I think that is what has happened with supporters of the President. Most of them are older and less comfortable in this brave new world in which we now live. While on the surface the actual things they are afraid of seem to vary whether its the absorption of LGBTQ individuals and relationships into the mainstream, the diminishing and dilution of a Caucasian dominated mono-culture or the increasingly secular nature of our society as a whole, they all point to an unwillingness on the part of his supporters to confront and ultimately accept that they live in a dynamic and ever changing world.

Part of the process of aging is realizing that at some point the world is going to pass you by. This is not always a good thing, but it is an inevitable thing. Another part of it is being able to recognize when the time has come to step aside and let the younger generations take the reins. The unified message I would like to deliver to both the users of Firefox and the supporters of the President is that the time for acceptance has come. The sooner you realize that the world is going to move on and decide that you will too, the easier it will be for everybody.

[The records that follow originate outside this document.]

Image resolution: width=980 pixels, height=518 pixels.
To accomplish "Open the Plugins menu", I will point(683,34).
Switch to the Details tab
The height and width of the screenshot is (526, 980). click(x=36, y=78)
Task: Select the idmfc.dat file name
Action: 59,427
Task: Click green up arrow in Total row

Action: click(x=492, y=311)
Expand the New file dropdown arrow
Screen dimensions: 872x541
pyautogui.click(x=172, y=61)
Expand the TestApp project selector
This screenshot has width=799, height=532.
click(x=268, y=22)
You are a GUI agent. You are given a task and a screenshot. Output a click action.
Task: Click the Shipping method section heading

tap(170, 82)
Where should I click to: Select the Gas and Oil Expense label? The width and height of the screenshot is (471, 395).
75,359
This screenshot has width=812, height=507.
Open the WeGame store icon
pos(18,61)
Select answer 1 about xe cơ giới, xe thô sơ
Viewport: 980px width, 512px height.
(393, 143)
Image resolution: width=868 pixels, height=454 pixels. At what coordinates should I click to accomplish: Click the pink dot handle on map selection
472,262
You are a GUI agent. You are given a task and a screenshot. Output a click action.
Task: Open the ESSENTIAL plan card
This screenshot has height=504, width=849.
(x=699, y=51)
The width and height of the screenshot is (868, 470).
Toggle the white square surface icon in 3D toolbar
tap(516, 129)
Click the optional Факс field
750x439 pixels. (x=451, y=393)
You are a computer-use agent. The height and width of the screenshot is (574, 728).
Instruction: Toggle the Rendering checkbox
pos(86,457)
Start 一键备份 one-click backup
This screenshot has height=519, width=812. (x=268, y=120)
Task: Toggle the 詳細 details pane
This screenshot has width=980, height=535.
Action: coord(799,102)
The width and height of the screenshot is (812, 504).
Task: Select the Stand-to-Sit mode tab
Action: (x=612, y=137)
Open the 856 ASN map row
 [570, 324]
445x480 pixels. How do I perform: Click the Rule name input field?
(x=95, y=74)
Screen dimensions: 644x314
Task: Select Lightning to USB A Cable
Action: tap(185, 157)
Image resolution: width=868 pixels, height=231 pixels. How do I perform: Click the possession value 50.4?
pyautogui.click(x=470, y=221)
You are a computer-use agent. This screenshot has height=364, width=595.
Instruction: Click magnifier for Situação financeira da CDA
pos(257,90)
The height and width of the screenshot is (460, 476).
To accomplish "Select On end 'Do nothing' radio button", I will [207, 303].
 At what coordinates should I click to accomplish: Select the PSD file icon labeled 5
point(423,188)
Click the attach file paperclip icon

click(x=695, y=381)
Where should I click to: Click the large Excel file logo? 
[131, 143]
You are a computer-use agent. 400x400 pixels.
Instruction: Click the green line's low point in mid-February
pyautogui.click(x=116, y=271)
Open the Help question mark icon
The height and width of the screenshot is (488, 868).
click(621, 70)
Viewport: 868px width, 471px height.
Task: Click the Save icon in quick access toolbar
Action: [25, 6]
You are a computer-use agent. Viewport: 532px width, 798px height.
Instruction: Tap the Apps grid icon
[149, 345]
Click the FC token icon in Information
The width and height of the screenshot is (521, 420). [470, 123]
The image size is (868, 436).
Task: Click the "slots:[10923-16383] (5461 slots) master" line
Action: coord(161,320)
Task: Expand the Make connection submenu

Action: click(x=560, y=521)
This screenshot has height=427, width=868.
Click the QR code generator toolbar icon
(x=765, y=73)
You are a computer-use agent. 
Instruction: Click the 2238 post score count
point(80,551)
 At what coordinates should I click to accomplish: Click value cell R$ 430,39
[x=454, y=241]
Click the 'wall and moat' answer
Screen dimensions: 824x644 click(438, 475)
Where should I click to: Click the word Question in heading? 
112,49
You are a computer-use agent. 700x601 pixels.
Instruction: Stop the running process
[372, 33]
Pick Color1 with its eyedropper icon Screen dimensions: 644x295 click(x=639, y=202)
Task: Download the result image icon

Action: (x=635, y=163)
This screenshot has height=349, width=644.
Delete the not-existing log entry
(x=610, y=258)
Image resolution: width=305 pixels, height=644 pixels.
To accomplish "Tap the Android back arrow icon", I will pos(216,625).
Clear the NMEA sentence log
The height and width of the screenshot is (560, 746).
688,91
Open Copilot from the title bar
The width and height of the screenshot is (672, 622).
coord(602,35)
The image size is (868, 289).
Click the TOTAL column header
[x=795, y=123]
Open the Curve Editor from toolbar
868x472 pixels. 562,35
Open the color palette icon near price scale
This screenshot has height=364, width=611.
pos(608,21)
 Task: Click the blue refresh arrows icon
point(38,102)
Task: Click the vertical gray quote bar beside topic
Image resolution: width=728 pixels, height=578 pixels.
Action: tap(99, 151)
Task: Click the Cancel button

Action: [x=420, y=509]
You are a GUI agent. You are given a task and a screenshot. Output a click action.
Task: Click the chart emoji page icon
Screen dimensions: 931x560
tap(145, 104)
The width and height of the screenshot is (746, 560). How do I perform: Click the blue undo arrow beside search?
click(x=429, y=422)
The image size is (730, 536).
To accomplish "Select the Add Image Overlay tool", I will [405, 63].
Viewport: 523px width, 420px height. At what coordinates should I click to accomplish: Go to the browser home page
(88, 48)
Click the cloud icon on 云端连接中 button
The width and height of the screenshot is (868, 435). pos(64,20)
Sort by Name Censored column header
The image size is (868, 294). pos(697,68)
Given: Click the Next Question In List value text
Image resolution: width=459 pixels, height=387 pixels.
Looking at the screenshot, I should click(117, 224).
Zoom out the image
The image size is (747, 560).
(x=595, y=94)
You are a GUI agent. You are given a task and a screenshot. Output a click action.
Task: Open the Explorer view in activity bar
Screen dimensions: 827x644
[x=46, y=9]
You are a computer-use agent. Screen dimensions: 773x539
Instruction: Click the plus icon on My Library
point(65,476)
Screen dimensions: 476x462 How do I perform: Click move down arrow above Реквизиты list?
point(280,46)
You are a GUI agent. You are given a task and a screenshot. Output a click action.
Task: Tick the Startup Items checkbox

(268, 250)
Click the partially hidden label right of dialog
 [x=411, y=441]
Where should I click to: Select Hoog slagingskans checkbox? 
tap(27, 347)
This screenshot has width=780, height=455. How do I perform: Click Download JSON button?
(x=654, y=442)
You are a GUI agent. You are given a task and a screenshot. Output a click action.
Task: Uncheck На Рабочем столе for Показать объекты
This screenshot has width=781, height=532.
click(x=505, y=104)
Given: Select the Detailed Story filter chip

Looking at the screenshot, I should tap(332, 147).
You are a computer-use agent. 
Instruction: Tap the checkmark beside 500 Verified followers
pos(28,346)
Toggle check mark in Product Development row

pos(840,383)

Now of course I know that some supporters of the President (assuming they got this far and didn't doze off during all my browser related pontification) are screaming at their screens that the trends I enumerated aren't in fact inevitable. But they actually are. Moreover your dedication to pointlessly pushing back against these things has blinded you to certain facts that are very important.

Most importantly, your president is a fascist. He doesn't believe in Democracy. People who believe in Democracy don't work overtime trying to keep people from being able to vote. Now I realize its not fair to put that entirely on the shoulders of the president as the Republican party has been engaged in ever increasing levels of voter suppression for decades now, but nevertheless, this President has taken it to the next level much like everything else. If he loses, he will refuse to leave. If he wins, we'll probably never be able to measure the full impact his disastrous policies had on suppressing the vote. People who support him, in light of how transparent his current campaign to suppress the vote by systematically dismantling the US Postal Service has been, are either supporters of autocratic fascism or they are blinded by their singular focus on a particular idea or trend.

At this point I am choosing to believe that its more of the later than the former. I get it. I've been there. But at some point you have to pull your head out of the sand and take stock of the wider world around you, regardless of whether or not its the world you wanted. Because no matter what, it's the world you live in and right now y'all are making it way worse than it has to be and I wish you'd stop.

Vote Biden / Harris in 2020. It's the only sane and responsible choice left. If that doesn't come to pass, then it's time for me to figure out where we are moving to, because I don't want to live in a country that persists in going down this road regardless of what the actual motivations behind it are.